We know when a job fails via samweb page. Then we need to look for log -- retrieve tail of log

How to turn up debug level on a job, if it is failing, to get more information.

Mechanism to re-run a job with assorted debug cranked up.

Discussion of error log levels, and useless debug messages :-)

Log analysis scripts(?)

Nova has a different montecarlo workflow than I was expecting == for keepup
we select files generated in the detector; Montecarlo goes all the way
through from .fcl onto reconstruction output.

Combinining /breaking up workflows?

GIve experiments information on how to instrument their code / jobs so they
can give logs we can make sense of.

Failed jobs -- when you have mass production mre than 20000 files, it is really hard
its really hard to do condor_q -l and get information about why they are failed.
  • Held reason
  • last remote host
  • exit status code
    other info on where it ran, and on job:
  • cpu usage, wall clock, number of files in, (and size), number of files out(and size)...
  • facility where the job ran (so we can say Wisconsin is great and Purdue isnt)
  • type or processor

Want monitoring data about services, etc fed into system, from other existing
monitoring systems, not have it go collect it itself.

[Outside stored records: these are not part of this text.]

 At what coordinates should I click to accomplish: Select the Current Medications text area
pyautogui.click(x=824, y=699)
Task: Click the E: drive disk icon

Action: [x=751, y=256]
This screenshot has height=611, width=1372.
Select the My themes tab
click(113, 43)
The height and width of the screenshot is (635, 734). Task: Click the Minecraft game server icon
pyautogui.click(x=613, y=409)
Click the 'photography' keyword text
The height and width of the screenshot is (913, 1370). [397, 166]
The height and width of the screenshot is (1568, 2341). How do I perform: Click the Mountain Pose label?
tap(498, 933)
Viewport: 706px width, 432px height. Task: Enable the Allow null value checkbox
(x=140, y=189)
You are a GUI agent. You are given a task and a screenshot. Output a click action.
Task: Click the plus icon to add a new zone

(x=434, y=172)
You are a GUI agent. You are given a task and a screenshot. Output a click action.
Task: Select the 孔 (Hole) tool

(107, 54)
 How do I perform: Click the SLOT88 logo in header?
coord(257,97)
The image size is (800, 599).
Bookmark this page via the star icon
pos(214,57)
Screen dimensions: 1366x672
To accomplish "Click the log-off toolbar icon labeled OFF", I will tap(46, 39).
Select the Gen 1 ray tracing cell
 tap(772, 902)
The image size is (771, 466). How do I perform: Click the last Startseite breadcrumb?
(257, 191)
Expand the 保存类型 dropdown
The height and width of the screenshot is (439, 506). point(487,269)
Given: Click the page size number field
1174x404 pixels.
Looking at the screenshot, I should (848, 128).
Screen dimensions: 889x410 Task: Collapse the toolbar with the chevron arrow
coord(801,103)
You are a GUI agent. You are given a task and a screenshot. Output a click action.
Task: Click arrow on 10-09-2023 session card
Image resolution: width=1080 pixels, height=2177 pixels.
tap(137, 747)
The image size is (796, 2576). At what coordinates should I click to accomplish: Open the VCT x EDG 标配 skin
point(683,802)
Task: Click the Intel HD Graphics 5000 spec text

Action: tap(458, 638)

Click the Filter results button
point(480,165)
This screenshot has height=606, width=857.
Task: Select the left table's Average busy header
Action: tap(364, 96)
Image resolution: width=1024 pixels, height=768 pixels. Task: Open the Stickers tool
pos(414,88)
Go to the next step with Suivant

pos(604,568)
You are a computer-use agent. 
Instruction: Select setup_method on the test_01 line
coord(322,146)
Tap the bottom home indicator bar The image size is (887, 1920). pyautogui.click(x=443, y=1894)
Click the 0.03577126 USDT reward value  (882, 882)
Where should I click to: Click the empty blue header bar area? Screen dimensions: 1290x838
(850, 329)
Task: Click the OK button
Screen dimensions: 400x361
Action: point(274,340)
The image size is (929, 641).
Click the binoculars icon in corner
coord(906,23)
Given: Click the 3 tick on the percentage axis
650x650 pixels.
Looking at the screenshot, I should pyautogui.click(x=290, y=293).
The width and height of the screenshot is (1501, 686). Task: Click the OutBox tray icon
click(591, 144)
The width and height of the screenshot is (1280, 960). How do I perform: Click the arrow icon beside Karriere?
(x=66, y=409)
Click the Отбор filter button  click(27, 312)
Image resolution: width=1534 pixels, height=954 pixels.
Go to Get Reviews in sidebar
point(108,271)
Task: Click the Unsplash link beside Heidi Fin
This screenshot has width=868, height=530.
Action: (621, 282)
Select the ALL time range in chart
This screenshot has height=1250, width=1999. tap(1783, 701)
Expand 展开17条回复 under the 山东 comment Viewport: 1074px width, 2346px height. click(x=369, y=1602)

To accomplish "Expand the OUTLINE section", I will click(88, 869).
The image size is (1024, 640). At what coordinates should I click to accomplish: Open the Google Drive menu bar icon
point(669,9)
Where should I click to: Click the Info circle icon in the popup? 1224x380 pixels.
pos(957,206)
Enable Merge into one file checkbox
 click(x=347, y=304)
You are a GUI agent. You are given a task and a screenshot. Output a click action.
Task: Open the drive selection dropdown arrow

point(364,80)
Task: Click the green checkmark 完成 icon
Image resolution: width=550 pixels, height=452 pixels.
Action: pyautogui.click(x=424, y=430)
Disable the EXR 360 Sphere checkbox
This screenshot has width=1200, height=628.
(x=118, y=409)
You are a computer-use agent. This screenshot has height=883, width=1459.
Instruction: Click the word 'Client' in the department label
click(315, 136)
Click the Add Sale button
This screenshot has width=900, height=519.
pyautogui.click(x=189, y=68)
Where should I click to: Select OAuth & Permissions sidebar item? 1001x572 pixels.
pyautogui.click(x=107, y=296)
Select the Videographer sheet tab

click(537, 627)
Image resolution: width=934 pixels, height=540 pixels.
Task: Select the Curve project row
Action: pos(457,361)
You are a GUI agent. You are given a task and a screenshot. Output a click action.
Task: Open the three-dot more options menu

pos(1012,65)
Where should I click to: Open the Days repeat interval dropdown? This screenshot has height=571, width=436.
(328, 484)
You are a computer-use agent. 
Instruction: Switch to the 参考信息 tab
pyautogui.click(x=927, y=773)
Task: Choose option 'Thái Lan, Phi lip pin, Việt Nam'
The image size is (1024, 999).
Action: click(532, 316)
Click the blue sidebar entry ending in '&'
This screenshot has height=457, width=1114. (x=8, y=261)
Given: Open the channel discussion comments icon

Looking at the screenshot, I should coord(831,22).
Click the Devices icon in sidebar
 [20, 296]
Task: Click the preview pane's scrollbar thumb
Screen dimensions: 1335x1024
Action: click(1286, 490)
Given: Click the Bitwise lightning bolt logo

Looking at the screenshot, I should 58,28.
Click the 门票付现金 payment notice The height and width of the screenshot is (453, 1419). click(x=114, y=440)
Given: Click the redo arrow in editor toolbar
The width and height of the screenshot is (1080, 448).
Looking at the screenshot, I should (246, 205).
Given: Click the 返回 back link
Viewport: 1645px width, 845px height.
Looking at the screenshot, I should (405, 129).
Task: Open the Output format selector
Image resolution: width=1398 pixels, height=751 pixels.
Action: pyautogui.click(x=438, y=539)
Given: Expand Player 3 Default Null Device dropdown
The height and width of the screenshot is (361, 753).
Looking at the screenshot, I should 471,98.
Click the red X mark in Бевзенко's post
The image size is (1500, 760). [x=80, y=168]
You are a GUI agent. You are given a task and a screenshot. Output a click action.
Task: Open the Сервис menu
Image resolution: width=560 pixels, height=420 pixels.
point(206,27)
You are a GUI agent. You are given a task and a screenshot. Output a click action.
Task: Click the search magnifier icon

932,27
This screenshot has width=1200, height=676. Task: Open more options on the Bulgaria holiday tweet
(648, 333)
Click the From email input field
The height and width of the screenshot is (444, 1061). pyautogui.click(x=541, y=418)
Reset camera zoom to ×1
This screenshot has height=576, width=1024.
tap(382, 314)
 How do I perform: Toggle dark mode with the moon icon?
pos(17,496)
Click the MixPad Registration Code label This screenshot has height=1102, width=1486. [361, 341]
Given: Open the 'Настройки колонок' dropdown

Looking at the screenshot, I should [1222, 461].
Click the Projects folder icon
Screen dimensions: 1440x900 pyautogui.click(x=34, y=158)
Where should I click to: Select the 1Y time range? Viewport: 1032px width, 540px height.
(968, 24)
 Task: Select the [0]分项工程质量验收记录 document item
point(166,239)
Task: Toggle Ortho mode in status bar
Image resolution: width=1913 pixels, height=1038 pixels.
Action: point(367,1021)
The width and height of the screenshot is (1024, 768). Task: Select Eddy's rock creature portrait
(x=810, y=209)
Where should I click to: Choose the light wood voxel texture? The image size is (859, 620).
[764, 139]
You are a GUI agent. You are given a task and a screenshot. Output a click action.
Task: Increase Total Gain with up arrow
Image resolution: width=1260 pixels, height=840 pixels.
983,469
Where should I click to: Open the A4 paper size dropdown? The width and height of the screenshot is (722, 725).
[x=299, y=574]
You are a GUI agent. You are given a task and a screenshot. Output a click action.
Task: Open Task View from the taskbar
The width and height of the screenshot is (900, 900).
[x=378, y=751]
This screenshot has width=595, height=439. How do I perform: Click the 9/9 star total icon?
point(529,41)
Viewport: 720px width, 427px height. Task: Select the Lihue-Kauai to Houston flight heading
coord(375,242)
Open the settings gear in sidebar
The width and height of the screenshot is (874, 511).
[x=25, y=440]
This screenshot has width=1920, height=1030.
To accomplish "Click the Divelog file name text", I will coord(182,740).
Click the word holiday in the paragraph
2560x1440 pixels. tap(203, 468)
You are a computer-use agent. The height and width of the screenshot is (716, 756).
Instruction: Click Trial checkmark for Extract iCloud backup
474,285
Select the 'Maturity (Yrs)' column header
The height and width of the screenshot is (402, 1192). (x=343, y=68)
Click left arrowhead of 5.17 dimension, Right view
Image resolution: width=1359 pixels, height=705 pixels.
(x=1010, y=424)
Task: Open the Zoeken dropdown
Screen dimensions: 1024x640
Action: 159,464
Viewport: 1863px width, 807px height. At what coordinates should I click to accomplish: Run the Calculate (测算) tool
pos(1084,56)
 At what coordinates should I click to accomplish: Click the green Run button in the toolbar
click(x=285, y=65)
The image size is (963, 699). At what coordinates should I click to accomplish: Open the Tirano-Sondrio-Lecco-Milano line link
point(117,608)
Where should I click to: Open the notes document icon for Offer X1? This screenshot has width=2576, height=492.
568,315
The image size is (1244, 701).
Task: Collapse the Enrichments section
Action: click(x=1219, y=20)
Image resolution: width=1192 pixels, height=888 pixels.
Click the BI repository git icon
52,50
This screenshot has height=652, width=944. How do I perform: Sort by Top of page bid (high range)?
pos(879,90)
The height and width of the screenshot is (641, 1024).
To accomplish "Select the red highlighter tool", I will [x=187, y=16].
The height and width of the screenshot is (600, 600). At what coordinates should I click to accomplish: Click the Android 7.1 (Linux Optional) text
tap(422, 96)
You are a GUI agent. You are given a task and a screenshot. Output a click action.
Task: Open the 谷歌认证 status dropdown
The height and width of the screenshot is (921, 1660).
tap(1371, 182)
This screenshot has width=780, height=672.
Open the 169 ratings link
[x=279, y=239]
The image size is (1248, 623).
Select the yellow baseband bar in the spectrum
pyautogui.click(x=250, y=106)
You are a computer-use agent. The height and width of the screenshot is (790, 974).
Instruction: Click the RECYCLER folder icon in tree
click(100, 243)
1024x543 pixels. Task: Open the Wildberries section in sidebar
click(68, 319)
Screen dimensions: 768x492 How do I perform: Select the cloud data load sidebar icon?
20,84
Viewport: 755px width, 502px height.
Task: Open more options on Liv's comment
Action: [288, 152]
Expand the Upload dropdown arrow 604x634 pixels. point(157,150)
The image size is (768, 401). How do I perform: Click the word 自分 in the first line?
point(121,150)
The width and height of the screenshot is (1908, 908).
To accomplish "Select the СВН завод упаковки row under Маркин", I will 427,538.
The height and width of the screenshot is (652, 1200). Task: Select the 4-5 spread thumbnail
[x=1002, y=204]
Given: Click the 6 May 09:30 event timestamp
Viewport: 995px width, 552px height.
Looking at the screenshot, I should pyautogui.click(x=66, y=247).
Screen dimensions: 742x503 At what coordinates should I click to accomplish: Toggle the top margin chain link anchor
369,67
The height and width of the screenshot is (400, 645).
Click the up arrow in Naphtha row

Verifying things are in place to run the job:

Monitor screen before submitting a job -- is everything up? are our services okay?

while job is running?

post job -- how did it run?

When they submit a request -- important information needed, etc.

Other Notes

  • Have an announcement block for broadcasting a message to the team.
  • If a service is not working, one should be able to find out when the service stopped working, and for how long.
  • Most of OPG's time is looking into logs of failed jobs to find out what is wrong.
  • If there is a service problem, then you retry, else it's a code problem and you debug.
  • Provide a mechanism to access logs quickly if a job fails. Just retrieve the last 10 or 50 lines or ...
  • Have the experiments print out statements in their jobs, like phase 1 complete, phase 2 complete, and so on. This will make debugging easier however could be a can of worms.
  • Record in the database the stats of a job, in regards to successes and failures.
  • Perhaps have the system monitor time spent on the grid so wasted hours could be calculated. If it's granular enough, you can find out what job is wasting time.
  • Be able to calculate cpu usage, and wall clock time per stage of a job. Possible stages are reconstructions, and merges.
  • Have the experiments provide a log file plugin, which will determine exactly what went wrong with their job. If they don't provide a plugin, then the OPG will just tell them their job exited with code 1. Diagnosing why the jobs failed takes a lot of time.
  • Main high level view of this app is to automate the current process with scalability in mind.
  • Have a way to measure job performance. Was the job using an AMD processor? What facility was the job running in? What IP addresses? What time window: daytime, lunchtime, nighttime?
  • Perhaps have the job post a status code to the server in regards to if a phase completed successfully, instead of having to scan the logs.
  • Have some data quality monitoring (after the job has finished).
  • Paola sent an email out to everyone with a working draft of what a request form should contain. Requests are currently entered in SNOW. Need to know all the ingredients to do the job ahead of time.
  • There needs to be an initialization workflow in this system; an approval process. OPG can then properly determine the priorities.